Istituita con Decreto del Presidente del Consiglio dei Ministri, ha l’obiettivo di diffondere la cultura della prevenzione e della diagnosi precoce. Arrivare “prima” di fronte ad una malattia è fondamentale per aumentare la sopravvivenza. Lo scopo principale è la sensibilizzazione della popolazione sull’importanza di adottare uno stile di vita sano e corretto per prevenire alcune patologie tumorali. Protagonista indiscusso è l’olio extravergine d’oliva, noto per le sue qualità benefiche.

Tra le iniziative in favore della popolazione, per tutta la Settimana, l’Unità Mobile LILT offrirà a Milano e Provincia la possibilità di sottoporsi gratuitamente a visite di diagnosi precoce oncologica, un modo per portare la prevenzione sotto casa dei cittadini. Diverse le prestazioni offerte sull’Unità Mobile e negli Spazi Prevenzione LILT Milano: visite dermatologiche, senologiche, al cavo orale, alla prostata e consulenze alimentari, fino ad esaurimento dei posti disponibili. Chi deciderà di prendersi cura del proprio corpo, grazie ad uno screening preventivo, potrà richiedere la shopper della salute, con olio extravergine d’oliva, pomodori pelati e pasta, alimenti simbolo della tradizionale dieta mediterranea, preziosa alleata contro i tumori.
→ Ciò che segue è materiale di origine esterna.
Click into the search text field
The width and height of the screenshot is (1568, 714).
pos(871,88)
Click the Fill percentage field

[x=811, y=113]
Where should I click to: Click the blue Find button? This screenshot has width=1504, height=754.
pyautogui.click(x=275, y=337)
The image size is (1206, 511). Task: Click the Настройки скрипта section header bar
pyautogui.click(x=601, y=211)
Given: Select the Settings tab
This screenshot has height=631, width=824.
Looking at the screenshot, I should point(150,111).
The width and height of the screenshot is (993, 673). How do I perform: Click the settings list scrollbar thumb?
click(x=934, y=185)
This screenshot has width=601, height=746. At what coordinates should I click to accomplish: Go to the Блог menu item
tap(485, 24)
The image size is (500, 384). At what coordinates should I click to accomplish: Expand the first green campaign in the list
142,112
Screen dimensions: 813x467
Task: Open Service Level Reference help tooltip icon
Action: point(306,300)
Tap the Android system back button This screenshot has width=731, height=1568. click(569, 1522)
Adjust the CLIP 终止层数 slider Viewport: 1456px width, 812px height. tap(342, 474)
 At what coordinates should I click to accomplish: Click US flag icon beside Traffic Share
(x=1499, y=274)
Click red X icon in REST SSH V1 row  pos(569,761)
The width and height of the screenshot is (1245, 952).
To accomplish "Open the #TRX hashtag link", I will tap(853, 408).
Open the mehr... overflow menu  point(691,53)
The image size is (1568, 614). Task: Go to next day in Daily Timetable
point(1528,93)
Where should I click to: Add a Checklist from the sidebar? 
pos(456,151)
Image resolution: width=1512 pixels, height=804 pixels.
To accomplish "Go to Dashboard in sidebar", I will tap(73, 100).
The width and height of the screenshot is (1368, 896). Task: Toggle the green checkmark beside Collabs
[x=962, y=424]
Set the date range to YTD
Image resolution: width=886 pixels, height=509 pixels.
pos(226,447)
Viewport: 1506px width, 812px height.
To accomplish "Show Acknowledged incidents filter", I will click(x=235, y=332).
Anche quest’anno, inoltre, per ricordare l’importanza di una regolare attività fisica, LILT Milano ha deciso di istituire una partnership con “Ciclobby”, Associazione ciclo-ambientalista aderente alla Federazione Italiana Amici della Bicicletta (FIAB onlus). Inoltre, ha aderito, in qualità di charity partner, alla storica corsa ciclistica Milano-Sanremo. Lo scopo di queste iniziative è sottolineare, ancora una volta, l’importanza del movimento per restare in forma; l’ideale sarebbero 10mila passi quotidiani, l’equivalente di una breve passeggiata la mattina e la sera. Recenti studi condotti in Europa e Stati Uniti, infatti, hanno dimostrato che chi fa esercizio fisico ha il 7% di probabilità in meno di ammalarsi, ma in un quarto delle neoplasie il rischio crollerebbe di oltre il 20% fino, ad esempio, al meno 42% nell’adenocarcinoma all’esofago.